A Syrian rebel unit has claimed responsibility in a video for killing four Shia men in Lebanon this week as Syria's civil war spills into its smaller, religiously divided neighbour.
In the video, posted today by a group calling itself the "Syrian Mujahideen Unit", a fighter says his brigade killed the four men as they were trying to enter
Syria.
He said they were members of Hizbullah, the Lebanese Shia militant group that has actively helped Syrian president Bashar al-Assad in his fight against a mostly Sunni Muslim revolt.
Another video posted by the same group showed the four men’s identification cards as well as two assault rifles and two pistols the Syrian rebels say they found on the men.
The civil war in Syria has inflamed tensions in Lebanon’s Bekaa Valley near the border, where Sunnis who support the Syrian rebels live close to Shias who back Assad.
Rockets fired from areas believed to be controlled by Syrian rebels have targeted the Shia town of Hermel in the past, while a Syrian helicopter has crossed into Lebanon and fired at buildings in Sunni border areas.

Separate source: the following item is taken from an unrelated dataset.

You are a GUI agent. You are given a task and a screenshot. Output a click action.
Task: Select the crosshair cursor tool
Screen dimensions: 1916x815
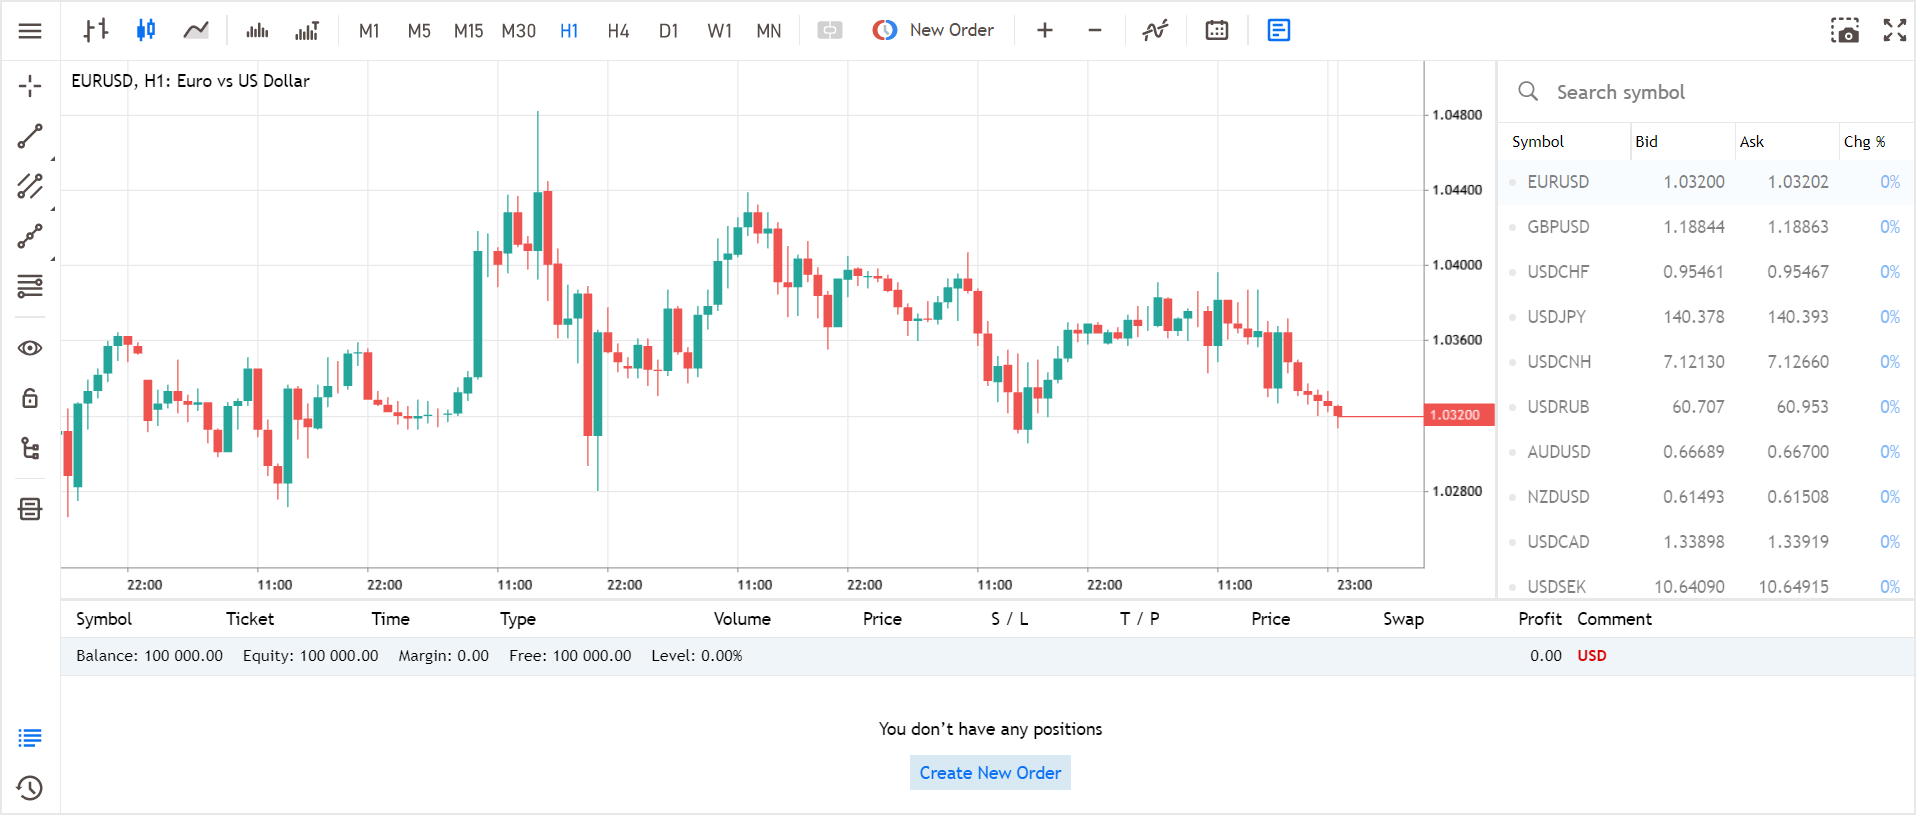(30, 86)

Some Lebanese Sunnis have gone to fight alongside rebels in Syria, where anti-Assad protests erupted in March 2011 and met a violent response.
An armed conflict then developed in which the United Nations says 93,000 people have been killed and 1.6 million refugees have fled to neighbouring countries.
In Syria today, rebels attacked a main highway in northern Syria , opposition groups said, to try to choke off a major supply line for Assad’s forces in the region. Assad’s troops, backed by battle-hardened Lebanese Hizbullah fighters and emboldened by their capture of a strategic border town, are starting an offensive to regain the rebel-dominated north and remaining rebel strongholds around Damascus.
The pro-opposition Syrian Observatory for Human Rights said the rebels had seized an army checkpoint on the Ariha-Latakia stretch of an international highway that goes through Syria's biggest city, Aleppo, to the Turkish border. Other rebel groups said opposition forces had seized three checkpoints and needed to capture three more to cut off army access to the M5 highway.
"This is a very important battle in our move to put a stranglehold on regime supply lines from its stronghold on the coast into the north, particularly to Idlib city, which is one of the regime's last footholds in Idlib province," said Mohammed Fizo, a rebel spokesman speaking by Skype.
“The regime is responding by shelling the highway and sending fighter jets to bomb nearby villages.”
Assad’s forces aim to retake Aleppo, where they have been mired in a bloody stalemate with rebels for nearly a year.
World powers remain at odds about how to handle the Syrian crisis, which dominated the Group of Eight conference this week but led to no political breakthroughs. The United States wants Assad removed and has promised to arm the rebels, while Russia, the Syrian leader's main arms supplier, opposes these policies.